◆ Collected data:
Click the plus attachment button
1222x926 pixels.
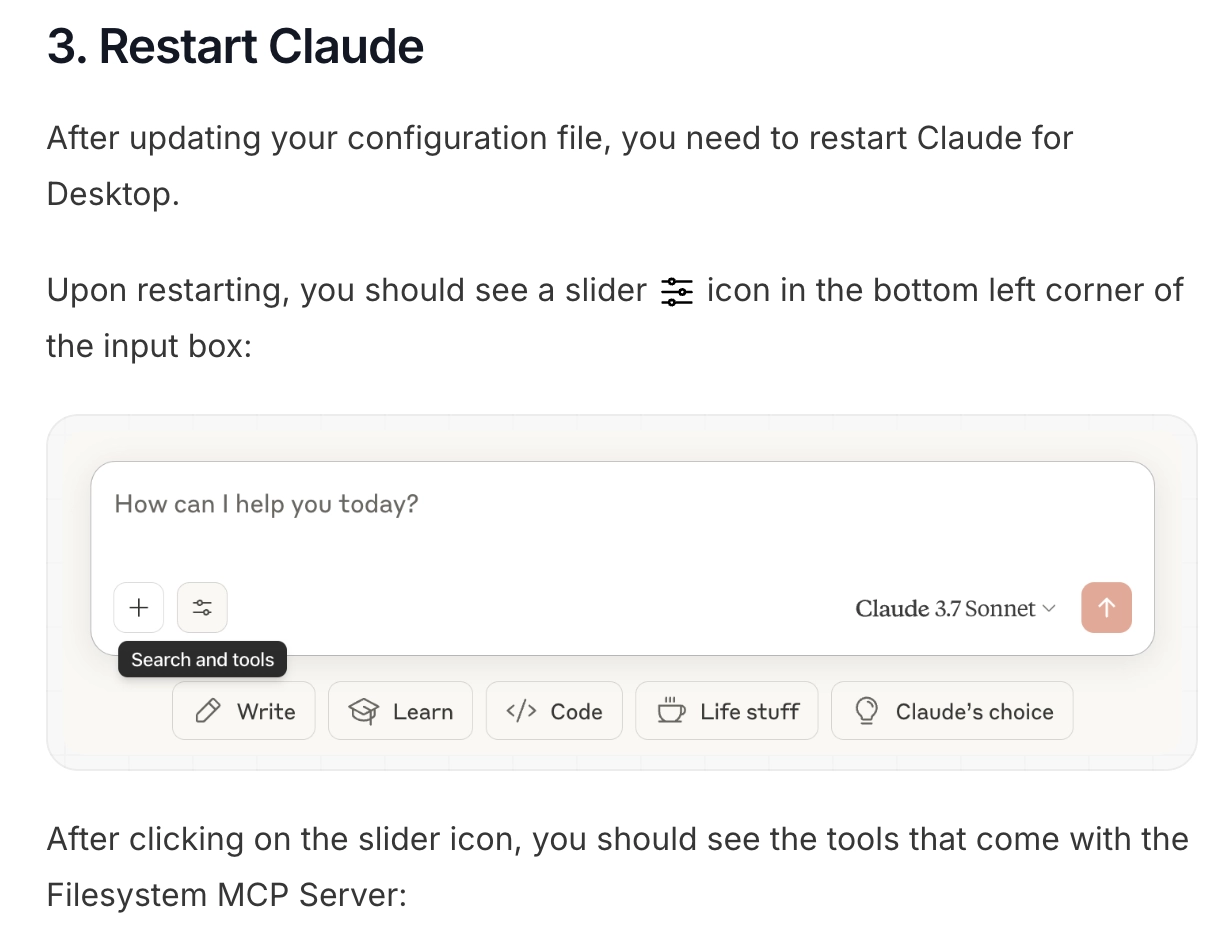pos(139,607)
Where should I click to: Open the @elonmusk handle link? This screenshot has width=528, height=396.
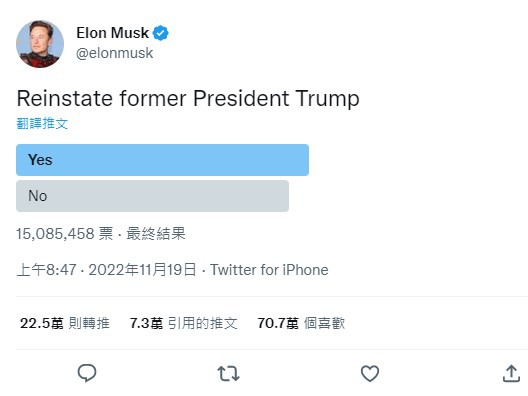point(114,53)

◆ Exercise: In repeating the lines above, keep the wording exact and leave every picture out.

◆ Response:
Click the plus attachment button
1222x926 pixels.
pos(139,607)
Where should I click to: Open the @elonmusk handle link? This screenshot has width=528, height=396.
point(114,53)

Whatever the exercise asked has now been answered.